SVB is potentially more suitable for various machine learning applications. However, because SVB does not consider the probability of the parameters, it may not be as applicable as VB in certain situations.

8.3. Optimizing the Shannon Channel with the MFE or MIE Criterion for Communication

Shannon information theory uses the distortion criterion instead of the information criterion when optimizing channels for data compression. Hinton and Camp [1] initially employed the MFE criterion to compress data, which is consistent with minimizing the residual coding length. VB’s success in the field of machine learning suggests that VFE or H(X|Yθ) is a more suitable optimization measure for optimizing Shannon channels than distortion for electronic communication.
SVB uses the MID or MIE criterion, which is essentially the same as the MFE criterion. The MIE criterion is easier to understand and apply. In addition, SVB enables us to utilize various functions as constraints to optimize the Shannon channel (see Section 7.2).
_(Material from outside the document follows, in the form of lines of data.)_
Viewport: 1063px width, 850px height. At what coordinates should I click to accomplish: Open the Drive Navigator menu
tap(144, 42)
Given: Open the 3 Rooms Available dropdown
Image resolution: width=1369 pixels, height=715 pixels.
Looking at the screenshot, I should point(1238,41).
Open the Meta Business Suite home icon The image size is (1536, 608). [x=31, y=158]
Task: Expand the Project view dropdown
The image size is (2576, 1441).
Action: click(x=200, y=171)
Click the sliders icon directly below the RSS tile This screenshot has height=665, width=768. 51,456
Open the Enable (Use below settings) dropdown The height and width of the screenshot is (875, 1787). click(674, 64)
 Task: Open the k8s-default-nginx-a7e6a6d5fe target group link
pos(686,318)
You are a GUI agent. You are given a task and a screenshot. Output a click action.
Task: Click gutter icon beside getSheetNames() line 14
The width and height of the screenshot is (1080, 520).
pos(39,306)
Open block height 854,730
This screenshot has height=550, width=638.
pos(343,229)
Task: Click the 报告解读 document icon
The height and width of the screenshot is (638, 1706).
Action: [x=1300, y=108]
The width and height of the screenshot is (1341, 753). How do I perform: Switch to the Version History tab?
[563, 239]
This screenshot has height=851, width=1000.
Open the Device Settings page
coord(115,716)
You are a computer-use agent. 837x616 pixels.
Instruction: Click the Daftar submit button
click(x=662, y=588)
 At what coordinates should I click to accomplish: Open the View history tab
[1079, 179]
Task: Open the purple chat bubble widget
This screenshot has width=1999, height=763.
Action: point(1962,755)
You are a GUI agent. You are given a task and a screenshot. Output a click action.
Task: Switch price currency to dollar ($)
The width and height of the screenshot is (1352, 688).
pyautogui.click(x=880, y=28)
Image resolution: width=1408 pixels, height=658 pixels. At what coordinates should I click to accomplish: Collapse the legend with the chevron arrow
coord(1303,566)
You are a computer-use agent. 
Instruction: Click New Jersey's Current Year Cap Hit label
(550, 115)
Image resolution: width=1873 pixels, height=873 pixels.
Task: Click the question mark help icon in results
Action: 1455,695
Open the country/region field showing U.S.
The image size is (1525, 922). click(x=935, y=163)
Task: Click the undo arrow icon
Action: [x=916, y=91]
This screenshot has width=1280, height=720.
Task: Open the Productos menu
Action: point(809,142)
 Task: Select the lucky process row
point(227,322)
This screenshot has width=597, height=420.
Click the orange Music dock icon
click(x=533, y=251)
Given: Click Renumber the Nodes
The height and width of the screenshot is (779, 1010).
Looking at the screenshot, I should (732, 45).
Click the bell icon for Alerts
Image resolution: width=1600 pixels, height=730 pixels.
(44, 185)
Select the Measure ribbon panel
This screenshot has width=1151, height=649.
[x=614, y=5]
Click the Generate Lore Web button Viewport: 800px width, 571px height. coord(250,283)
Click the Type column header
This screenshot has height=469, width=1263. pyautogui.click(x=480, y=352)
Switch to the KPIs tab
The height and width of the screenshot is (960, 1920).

8.4. Two Directions Worth Exploring

8.4.1. Using High-Dimensional Truth Functions to Express VFE or H(X|Yθ)

Using truth functions as learning functions to produce likelihood functions and express VFE or semantic conditional entropy H(X|Yθ) has the following advantages [25]:
  • When P(x) is changed, the optimized truth function is still valid.
  • The transit probability function P(yj|x) is often approximately proportional to a Gaussian function (its maximum is 1) rather than the Gaussian distribution (its sum is 1), whereas P(x|yj) is not. In these cases, it is better to use the Gaussian function rather than the Gaussian distribution as the learning function, obtaining T*(θj|x) ∝ P(yj|x).
The GPS pointer is a simple example [25]. We can learn the semantics (i.e., a Gaussian function) of a GPS pointer from a sample {(x(t), y(t), t = 1, 2, …}, where x represents a real position and y represents a pointed position. In this example, P(x) and P(x|yj) are not necessarily Gaussian distributions.
However, the author has thus far only used one-dimensional and two-dimensional Gaussian functions as learning functions. In contrast, Friston et al. have used high-dimensional Gaussian distributions with the Hessian matrix for VFE. Now, we can combine the two methods to express VFE or semantic conditional entropy H(X|Yθ).
Sometimes, the forms of the truth function are unknown. We may use deep learning methods to find them. Word2Vec [49,50] is a highly successful deep learning method for capturing the complex semantics of words. It is worth exploring whether we can combine deep learning methods, including Word2Vec, with G theory to obtain better results.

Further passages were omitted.